Pam Leden O’Connor, a close friend of St. Lewis who met him while working at the PlayMakers Repertory Company in Chapel Hill, said St. Lewis was ahead of his time when it came to melding his personal life with his art.
“He really pushed the envelope from his earliest shows in North Carolina,” she said, and people were drawn to his free-spirited personality.
“And, you know, he grew up in a time when being an out gay man was not as acceptable,” she added. “In those times, being openly gay, and being a free-living, free-spirited person, it was very brave and I think very difficult.”
A longtime resident of Chapel Hill, St. Lewis was immediately recognizable in any Triangle art gallery, thanks to his penchant for wearing eye-catching clothing, such as a turn-of-the-century uniform of a riding jacket and pants and a silk top hat or a Napoleonic cape and hat.
“There are plenty of boring people in this world,” he once told The N&O about his wardrobe. “There are plenty of boring people in this state. There are designers out there who are doing wild clothes, and they’re expecting someone to wear them. I think artists are one of the few people who actually get away with wearing them without losing their jobs.”
St. Lewis was certainly not boring, and was known for being a mischievous prankster. He once donned a fake persona and published a letter to the editor in the Independent Weekly as revenge for a poor review, The N&O reported, and he often gave false biographical details to journalists who covered his art shows. He once claimed he had been found as a baby in New Orleans and named by a group of nurses, his profile in The N&O reported.
“We still have the ability to say who you want to be and be who you want to be if we can rise to the occasion,” St. Lewis told The N&O of his blurring of reality. “As a performance artist, I retain the right to be a chameleon.”

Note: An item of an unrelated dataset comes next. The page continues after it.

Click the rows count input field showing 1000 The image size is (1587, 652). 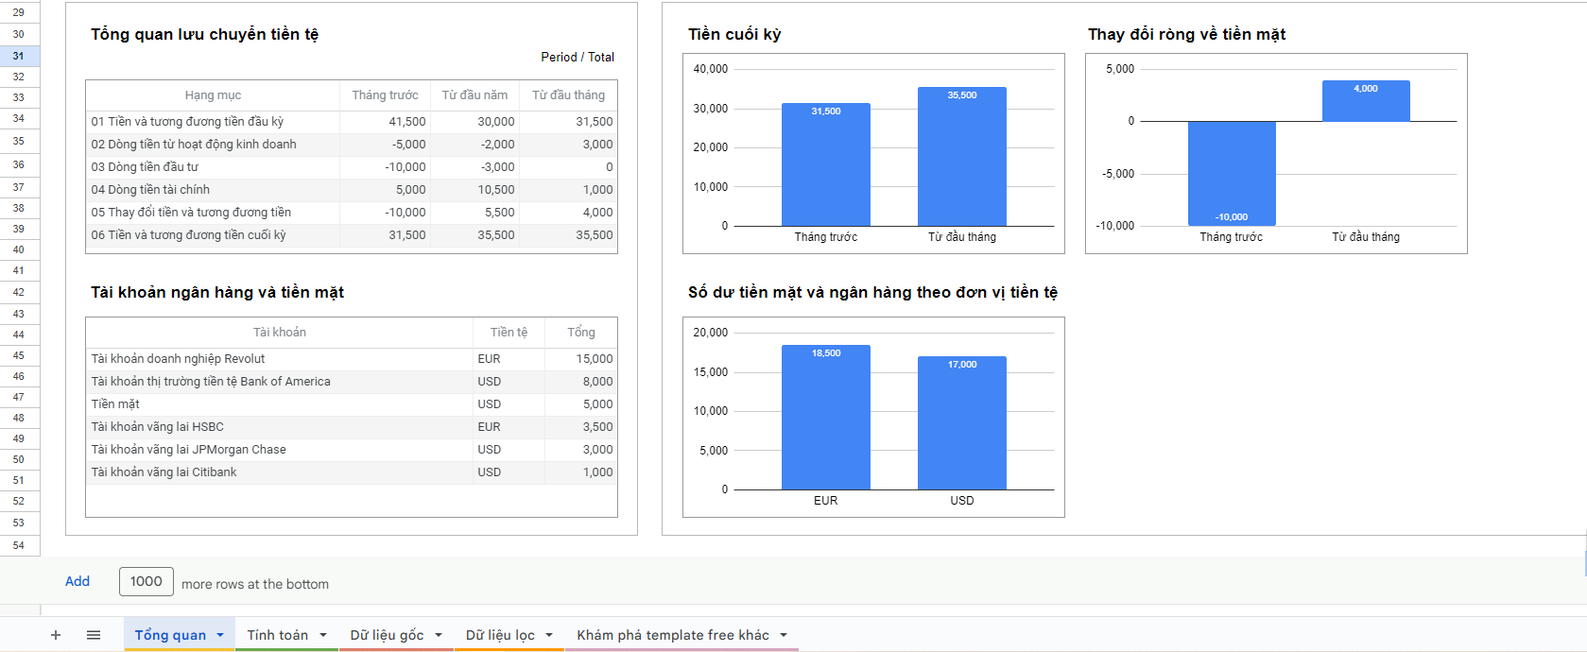tap(147, 581)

Working with him was “akin to stepping onto a rollercoaster after having been informed that random carriages might come off the rails without notice,” Sheaffer said. “The trip, however harrowing, was always worth the price of admission.”
St. Lewis was influential throughout the Triangle arts scene, notably working frequently with Artsplosure, Raleigh’s city-funded annual arts festival. A poster he made for the 1997 edition of the festival led to some controversy, as it was viewed as a protest against Raleigh’s then-Mayor Tom Fetzer.
St. Lewis’ poster for the festival featured a man in drag, which many saw as a response to Fetzer’s attempts to crack down on a Raleigh nightclub that featured male dancers dressed as women, The N&O reported at the time.
“At the time, the Artsplosure staff was blindsided and concerned,” the organization wrote in a blog post mourning St. Lewis’ death. “But, as Louis later told the Artsplosure staff, his ‘medicine may have stung at the time but it only made Artsplosure more famous.’ And it did! This image went on to become one of our all time favorites.”